- Starring: Tom Europe Nadeen Boman Jean Okada
- Country of origin: Canada
- Original language: English

Production
- Production location: Vancouver, British Columbia
- Running time: 23 minutes

Original release
- Network: Slice Ion Television

Related
- The Last 10 Pounds Bootcamp

= Bulging Brides =

Canadian television series

Bulging Brides is a Canadian television series in which brides receive assistance in losing weight for their wedding day. It is produced by Slice, and shown on Slice and Discovery Health Channel in Canada and the WE: Women's Entertainment network and Ion Television in the United States.

The show is co-hosted by personal trainer Tommy Europe and nutrition specialist Nadeen Boman.

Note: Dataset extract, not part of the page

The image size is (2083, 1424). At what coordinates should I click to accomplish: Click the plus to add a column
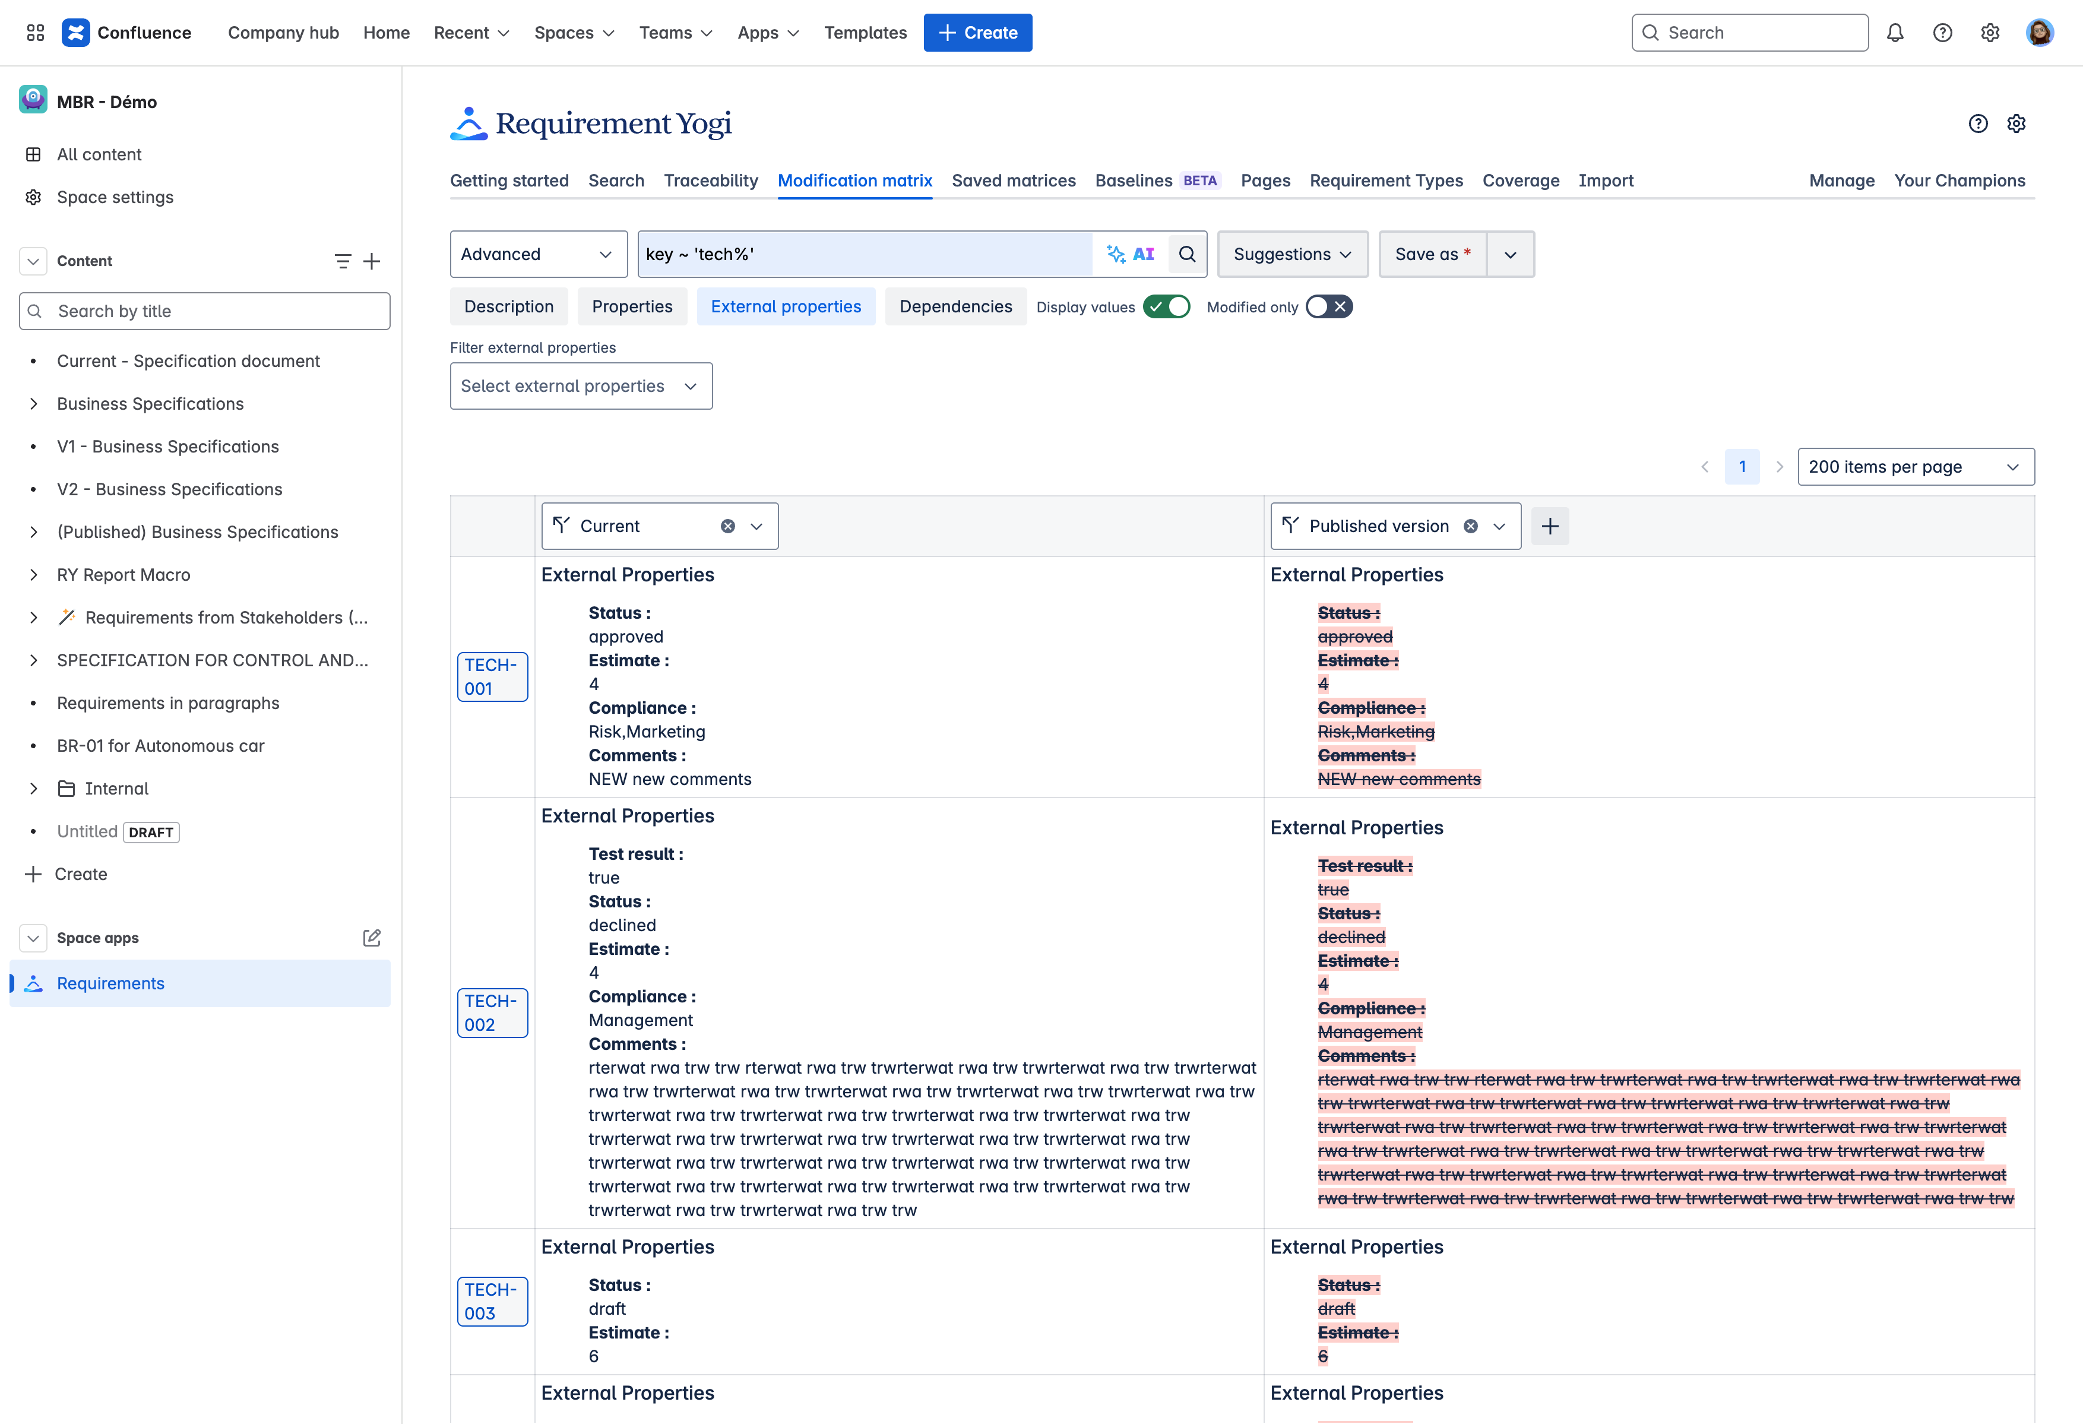point(1550,526)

Seamstress Jean Okada evaluates how well the brides fit into their wedding gowns.

==Plot==

Each episode begins with a bride roughly two months before her wedding day, trying on a wedding dress and finding it does not fit. Europe and Boman offer their assistance to help her shed the pounds necessary. After reviewing the bride's food diary, Boman makes her feel guilty by taking her down the "Aisle of Shame" which recreates the bride's high-calorie diet. Boman then offers a more healthy diet for the bride to follow. Next, Europe uses a computer simulation to depict what the bride will look like in a few years based on her current diet and activity and the fact that many brides gain a lot of weight during the first few years of marriage. The shocked bride agrees to accept Europe's assistance.

Next, the show follows the bride as she strays from her recommended diet. This is followed by a confrontation in which the bride must reaffirm her desire to follow the guidelines set by the hosts.

Partway through the weight loss regimen, the bride's measurements are taken, and she tries on her wedding gown. The bride has made some progress, but there is still work to be done.

For the final push, Europe enlists the bride's fiancé to join her and provide support in a run to the top of "Cardiac Hill".

At the end of the show, the bride's measurements are taken, and she tries on her wedding gown one last time. This time, the gown fits perfectly.